Одинокая слеза проложила мокрую дорожку по лицу Мари. В его прикосновении, в разомлевших движениях, в едва уловимой дрожи она ощутила то, что Коннор не произнёс. Рассказ о мучительной изнанке возможной смерти, которая была с ним не один день. Даже не один месяц.

— Так почему же ты молчал? — хриплым шёпотом спросила она. — Ты ведь знал, как я отношусь к тебе. Я бы не смогла вечно избегать наших встреч, мы слишком долго были друзьями.

— Да, я хорошо знал мою Мари, — мягко произнёс он, не открывая глаз, и печально улыбнулся. — Знал, что потеряю тебя, как только расскажу, кто я такой. — Поцеловал в костяшки и отнял её руки от своего лица. — Видишь ли, родная, ты ничуть не облегчала мне задачу… — Он сел на высокий табурет.
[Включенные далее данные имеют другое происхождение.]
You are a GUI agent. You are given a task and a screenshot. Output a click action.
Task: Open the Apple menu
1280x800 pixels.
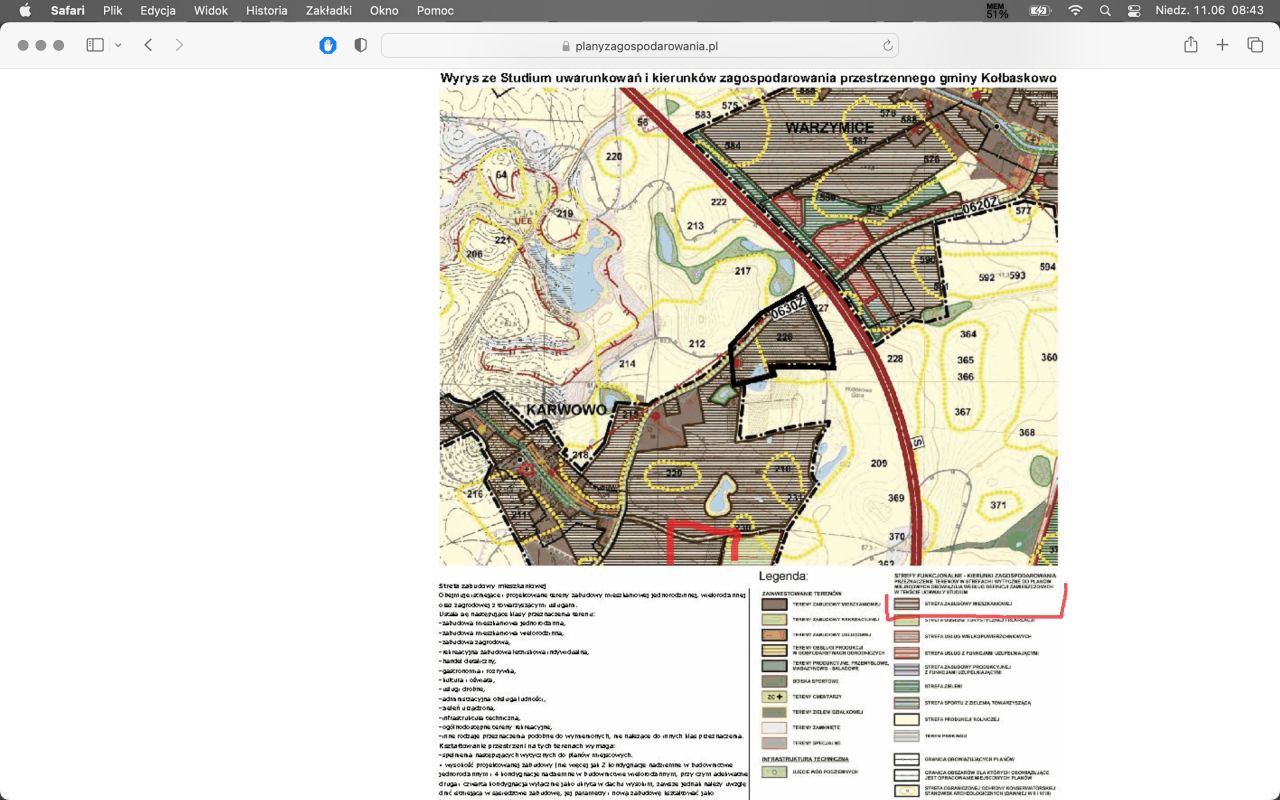click(25, 11)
«Родная», — Мари до краёв переполнила согревающая радость, граничащая с эйфорией. Великолепное в своей отдаче и такое парадоксально собственническое слово, в котором нет насилия и плена. «Родная» — часть чьей-то души и жизни. Не та, «без которой не могу», а та, «с которой хочу всего».

— Я был безвольным куском пластмассы, и у меня никогда не было ничего своего. Можешь себе представить, как же было страшно лишиться того, что я обрёл?.. Ты ведь, мелкая обезьяна, выбрала меня, нарекла своим ангелом. Понимаешь, ты меня сразу сделала «своим»! — Коннор лучисто засмеялся. — Ты бы от меня так просто не отстала. К слову, об этом на странность приятно думать… — с удовольствием заметил он. — Поначалу моя ложь была всего лишь ширмой, которая оберегала милую девчушку от боли. Я не думал, что ты останешься в моей жизни. Но шли недели, месяцы, твой горластый смех и задорный голосок над участком не смолкали, заставляя мою искусственную тушку пребывать в извечно радостном волнении и ожидании. Я как будто подсел!.. И в тот момент, когда ты впервые принесла мне кофе, я понял, что больше ни за что не хочу с тобой расставаться.